What prevents you from noticing where and when you enter a familiar space/place? Do you notice the attitudes and the impact you have on others that are in the same space as you? How can you be more aware each day?

The Parsha goes on to tell us that we have to share our bounty with others. All of us have something to bring to God and others AND we have to share this gift with everyone. Too often, we want to hoard what we have because we are afraid to lose it. Thousands of years before Bill Wilson and Dr. Bob Smith said: “You have to give it away to keep it,” Torah was teaching us this. When we hoard, we don't give what we have a chance to grow and flourish. People hoard in many ways. This week’s Parsha is dealing with hoarding our money. We are commanded to share our food with others. We are commanded to share our wealth with those in need. As a charity that is dependent upon Tzedakah (from you and others), it is very important that we obey this commandment. We can't, however, just ask you to do all of the donating. Harriet and I donate 10 percent of our income to Tzedakah. Over five percent comes right back here to Beit T'Shuvah. I say this so that you know we are not just asking you to help us save lives; we put our money where our mouths are.

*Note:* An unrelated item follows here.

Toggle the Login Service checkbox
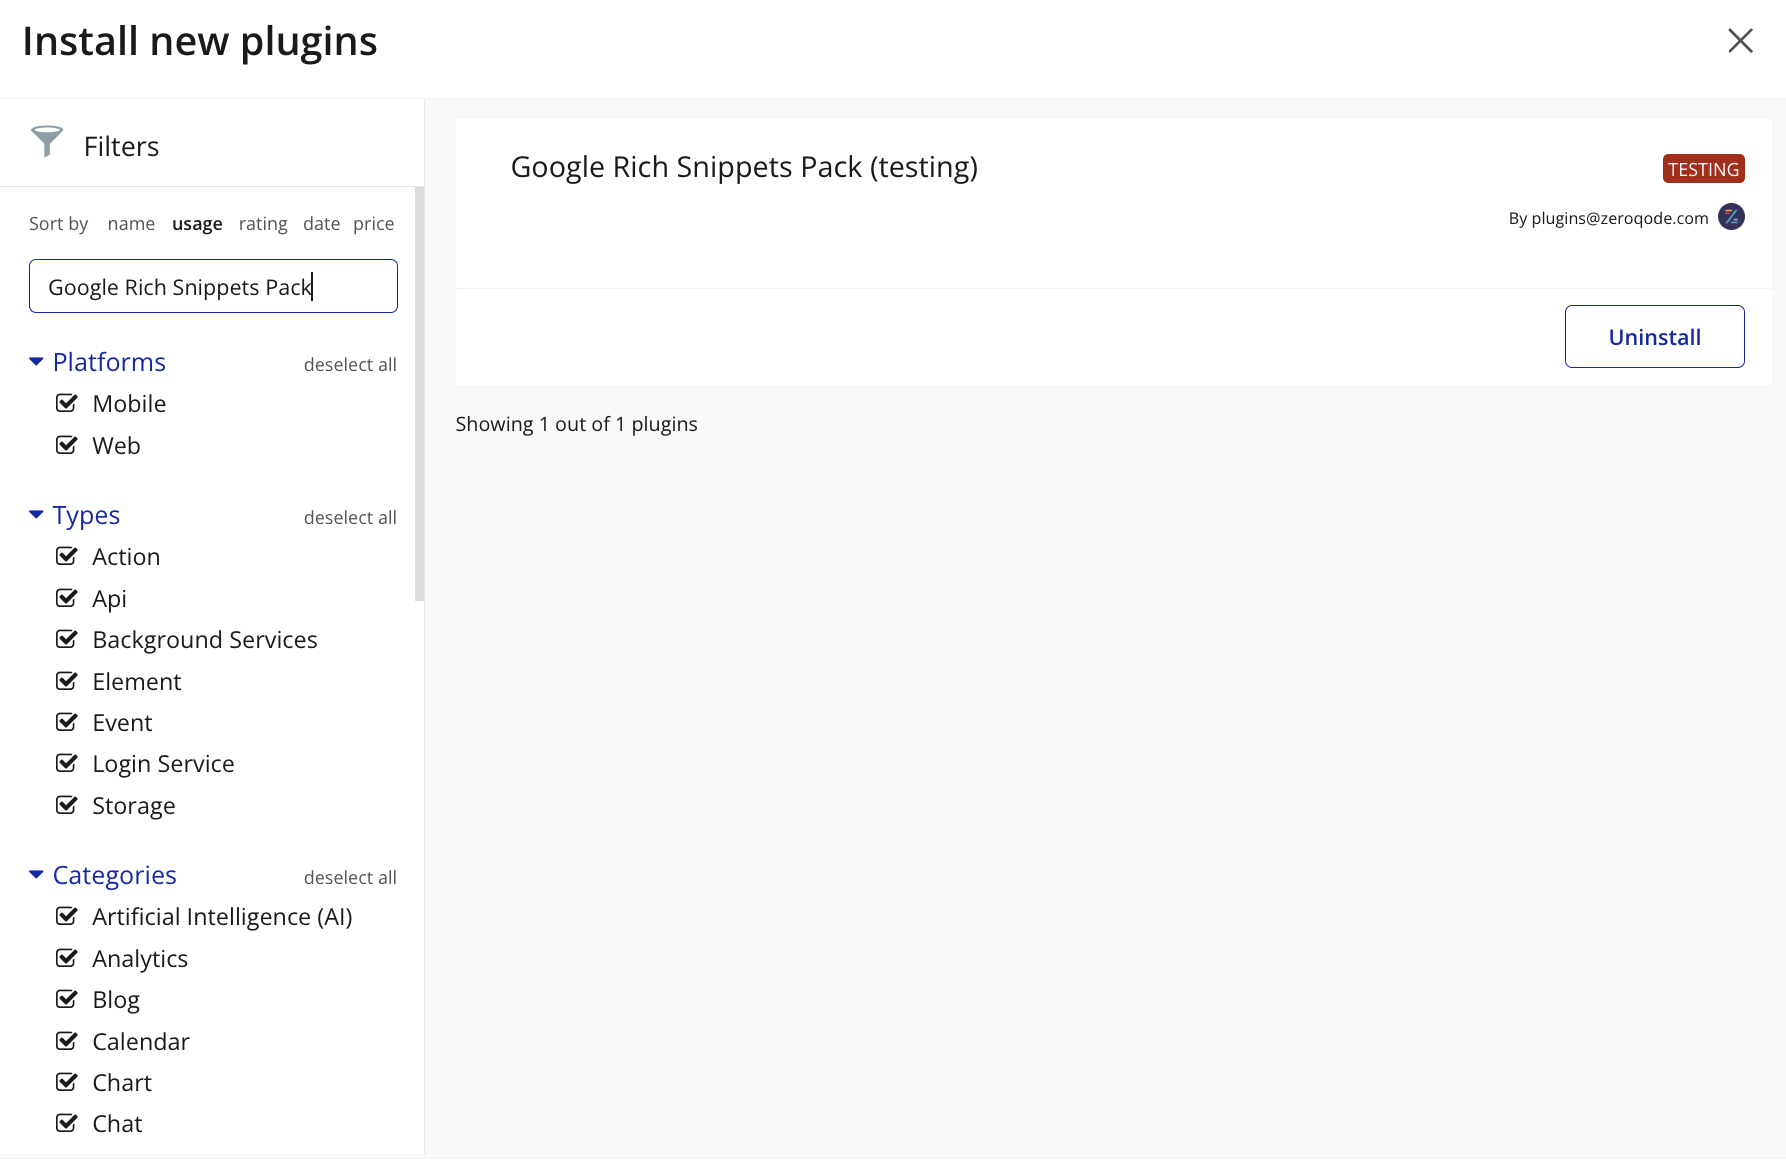Image resolution: width=1786 pixels, height=1172 pixels. [67, 763]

What causes you to hoard? Do you follow this command no matter how much or little you have? How do you exempt yourself from sharing food and money with others? Have you experienced the joy of seeing the fruits of your labors save/help the souls of others?

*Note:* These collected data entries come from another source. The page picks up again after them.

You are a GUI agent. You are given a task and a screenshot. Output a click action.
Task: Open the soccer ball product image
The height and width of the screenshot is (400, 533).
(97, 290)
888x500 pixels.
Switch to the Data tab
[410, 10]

Also in these verses we are told to enjoy our bounty with the stranger and the Levite. In light of the DACA announcement, I am ashamed of how we are treating these young people. This is NOT a political statement; this is a Spiritual and Moral statement from the Torah. Caring for the Stranger is mentioned at least 36 times in the Torah. We were strangers here in America (all of us because the Indians were the indigenous people) and strangers in the Land of Egypt. We are being told to enjoy our bounty with others. This takes sharing to a whole new level! It is not enough to just give to others; we have to share, eat, and enjoy the entire experience with them. Rather than fear the stranger, we are taught to welcome them, to get to know them, and to rejoice with them. Rather than deport the stranger, we are told to embrace them. I wonder how people of faith can stand idly by the blood of their brother in this debate. I don’t know the answer; I do know that finding a solution that is in keeping with the Torah’s teaching is the only way to “walk in God’s ways,” as we are told a few verses after we learn this teaching!
With whom are we enjoying our bounty? How are we including the people who serve us, like the Levites served the People Israel? How are you walking in God’s path this week?